Reference Points and forms of Average

There are several different ways of taking an average, and when trying to understand suspicious and confusing statistics or the points of view of those who differ from you politically, it’s useful to inventory the different meanings of “average” that get tossed around in conversation. An “average” of some sort is often used as a reference point in debate - either explicitly or implicitly through terms like “most”, “usually”, or “from my experience”. Different sorts of “average” have different sampling errors.

The “Mean” is the formal name for the usual concept of an “average” as taught in mathematics classes: Add up all the values, then divide by the total number of values. With continuous data, you integrate over the domain, then divide by the size of the domain. This form of average is used when GDP is used as a metric of national wealth. It ignores the shape of the distribution and implicitly assumes that everyone (or everything) measured is reasonably close to some central value.

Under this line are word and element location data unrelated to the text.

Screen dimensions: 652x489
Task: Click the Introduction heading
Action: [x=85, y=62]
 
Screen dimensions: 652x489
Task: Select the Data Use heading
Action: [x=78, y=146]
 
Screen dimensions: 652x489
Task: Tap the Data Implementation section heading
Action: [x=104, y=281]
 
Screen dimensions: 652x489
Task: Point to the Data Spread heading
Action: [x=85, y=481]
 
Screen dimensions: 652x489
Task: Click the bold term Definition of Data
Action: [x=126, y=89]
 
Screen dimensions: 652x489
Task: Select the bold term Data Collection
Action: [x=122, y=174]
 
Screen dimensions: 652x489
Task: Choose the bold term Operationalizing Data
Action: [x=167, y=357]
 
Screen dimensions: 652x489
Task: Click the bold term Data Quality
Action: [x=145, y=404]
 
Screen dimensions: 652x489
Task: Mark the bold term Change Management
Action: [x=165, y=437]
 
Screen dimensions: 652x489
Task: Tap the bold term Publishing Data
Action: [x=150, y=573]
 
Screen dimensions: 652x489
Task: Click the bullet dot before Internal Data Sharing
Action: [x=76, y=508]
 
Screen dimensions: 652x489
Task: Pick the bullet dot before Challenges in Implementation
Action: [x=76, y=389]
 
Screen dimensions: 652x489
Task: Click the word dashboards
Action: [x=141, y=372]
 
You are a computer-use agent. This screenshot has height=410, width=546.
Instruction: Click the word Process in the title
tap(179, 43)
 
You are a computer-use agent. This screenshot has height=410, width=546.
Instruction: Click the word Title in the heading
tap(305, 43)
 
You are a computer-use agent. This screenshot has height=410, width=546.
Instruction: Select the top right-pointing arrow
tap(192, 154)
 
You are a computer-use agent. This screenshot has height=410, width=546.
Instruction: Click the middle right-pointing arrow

The “Median” is calculated by sorting the values and picking the one in the middle. It’s useful when you want to talk about a typical person’s experience. Median income is usually much lower than mean income because most of society’s wealth and income tend to be concentrated in relatively few hands. The median tends to be less effected by outliers than the mean.

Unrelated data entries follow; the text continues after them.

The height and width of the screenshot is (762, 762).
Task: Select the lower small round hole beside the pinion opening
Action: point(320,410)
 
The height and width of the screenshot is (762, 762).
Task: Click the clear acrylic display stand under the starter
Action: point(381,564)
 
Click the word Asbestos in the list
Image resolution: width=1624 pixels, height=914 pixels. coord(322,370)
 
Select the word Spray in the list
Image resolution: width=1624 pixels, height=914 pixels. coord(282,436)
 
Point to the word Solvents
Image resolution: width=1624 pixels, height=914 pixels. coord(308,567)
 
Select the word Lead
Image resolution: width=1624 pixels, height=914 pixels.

The “Mode” is the most common value - even if nearly all values are almost as frequent. For continuous variables (like income or age), it’s tricky since the data must be binned before use and since, depending on the binning, there may not be multiple individuals with the same value, or the “most common value” may not be shared by a significant portion of the population. With respect to U.S. race, Whites are more common than other racial groups, so talking about the “mode” of a population might be analogous to describing “typical for Whites” as if it was synonymous with “Typical for US residents”. Similarly, men are born slightly more often than women, and men make up a slight majority of the global population, despite dying younger - so the mode of global gender is “male” and women are neglected despite being nearly 50% of the population. For individual income, a “mode” might well be zero dollars per year - since most children have no meaningful personal income. The mode doesn’t get much explicit reference in academic work - likely because statisticians recognize its tendency to ignore large but relevant portions of the data. If someone uses phrases like “the most common situation” or “most often”, they may be appealing to the mode and neglecting a wide variety of samples that collectively outnumber the single “most common” type, or favoring a very narrow majority at the expense of a significant minority.
When thinking about potential loss or gain, or historical loss or gain, people often compare where they are now to where they personally have been before, where they expect to be, or where they imagine their parents or children would be. Mathematically, this is temporal integration, and is appropriate when trying to forecast future state of the individual. When an empowered majority decries the relative losses they’ve faced as society becomes more diverse, they’re comparing their current and past states - making averages and forecasts in time. This can be upsetting, even if they still have more wealth, privilege and power than those from different backgrounds: They are comparing their personal current state to their personal past state, and that shows a loss of relative power as power has been democratized across a broader portion of the population.
When you compare yourself to those you know personally, those whom you follow on social media, to specific politicians or news organizations, you’re comparing yourself to a Dunbar-windowed average: You’re tending to assume “everyone you know” is a useful proxy for “everyone”. This can be mutually reinforcing with racial segregation.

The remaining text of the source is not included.